Deputado diz que 98% das verbas foram executadas

Ainda de acordo com Franczak, a execução das verbas específicas da Secretaria chegou a 98%. “Afirmar que havia orçamento ‘parado’, sem distinguir recurso previsto, recurso em tramitação, recurso dependente de projeto técnico e recurso efetivamente apto à execução, produz uma leitura incompleta do funcionamento da administração pública. Boa parte das ações hoje em fase de conclusão ou execução resulta de processos iniciados, estruturados ou encaminhados pela gestão anterior. A administração pública é contínua. Uma liberação feita poucas semanas após a troca de comando normalmente não nasce do zero nesse intervalo: ela se apoia em projetos, rubricas, análises, pareceres e encaminhamentos anteriores”, aponta.

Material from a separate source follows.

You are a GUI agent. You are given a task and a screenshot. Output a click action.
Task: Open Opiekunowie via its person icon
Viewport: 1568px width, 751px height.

Por fim, em relação às críticas sobre a condução da crise envolvendo a Federação Gaúcha de Ginástica, que correu o risco de perder a sede no CETE, o deputado alega que o tema não ficou sem solução ou encaminhamento antes de sua saída: “A comissão possui rito próprio e autonomia técnica para avaliar as propostas apresentadas. Não cabia à gestão política substituir esse procedimento por uma decisão informal. Tratava-se de um processo público, com critérios definidos, destinado a organizar o uso de um equipamento estadual de forma impessoal, transparente e juridicamente adequada”.